In New York for the production of a later Churchill play, Serious Money (“which it was clear wasn’t going to work here”), he whiled away his spare time at the Algonquin Hotel reading Thomas Keneally’s newly published novel The Playmaker. It concerns a production of George Farquhar’s The Recruiting Officer by a group of convicts shipped out from Britain. It was the first play staged in Australia, in 1789.
“The novel was a real page-turner,” says Max, “and the thought occurred to me of doing a stage version of it, which could be presented alongside performances of Farquhar’s play.”
This idea gelled back in London, with Timberlake Wertenbaker recruited to work on the script and workshops under way as it emerged.
Until quite late in the day, Max admits, it seemed unlikely that the company was going to have a hit on its hands, but suddenly everything clicked and the production opened to a first-night ovation.

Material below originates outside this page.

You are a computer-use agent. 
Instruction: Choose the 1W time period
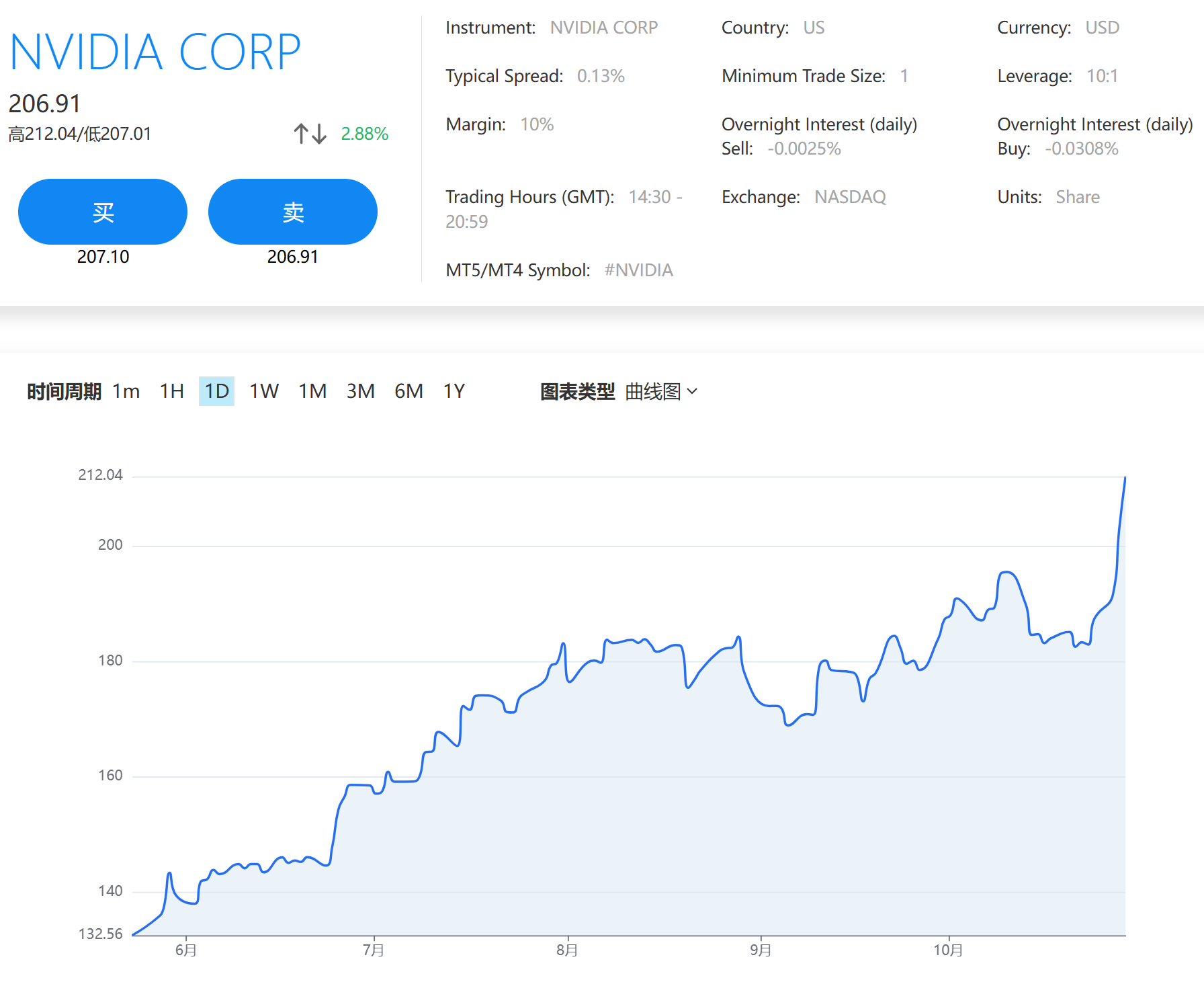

“The theatre is a cruel mistress,” he says. “You put far more into it than you get out. But this was one of those occasions when it rewarded us. The first performance was a revelation to all of us. Confidence built. It ended in triumph.”
There was a West End transfer, then on to New York, to Los Angeles and to Australia to coincide with its Bicentennial. Max recalls with delight that the Sydney Morning Herald headlined its report: “Daring Poms pinch our history”.

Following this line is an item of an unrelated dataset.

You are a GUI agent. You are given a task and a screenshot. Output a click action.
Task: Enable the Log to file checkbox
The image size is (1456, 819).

Now rightly judged a classic, the play is performed all over the world. Its message, about the redemptive power of theatre, seems to strike a particular chord with young people, many of whom study the piece on the A-level English course.
The fact that the play is so vocal for the value of theatre makes the timing of the revival important, in Max’s view.
“We are doing the play at a time when the theatre is under threat from the government. Cameron and Osborne’s cuts over three years have done more harm than Mrs Thatcher did to theatre in three terms of office.”
Out of Joint’s annual grant has dropped by more than £100,000, which means it has had to go for bankable revivals – Our Country’s Good scores again here, plus last year’s Top Girls which visited Oxford on its tour – rather than the new work that Max considers so important to the health of the nation.
But, speaking of health, This May Hurt a Bit, is firmly on the horizon, with or without Kinnock. It is one of five new works in preparation for the company, with Max, now 71, showing no inclination at all for retirement.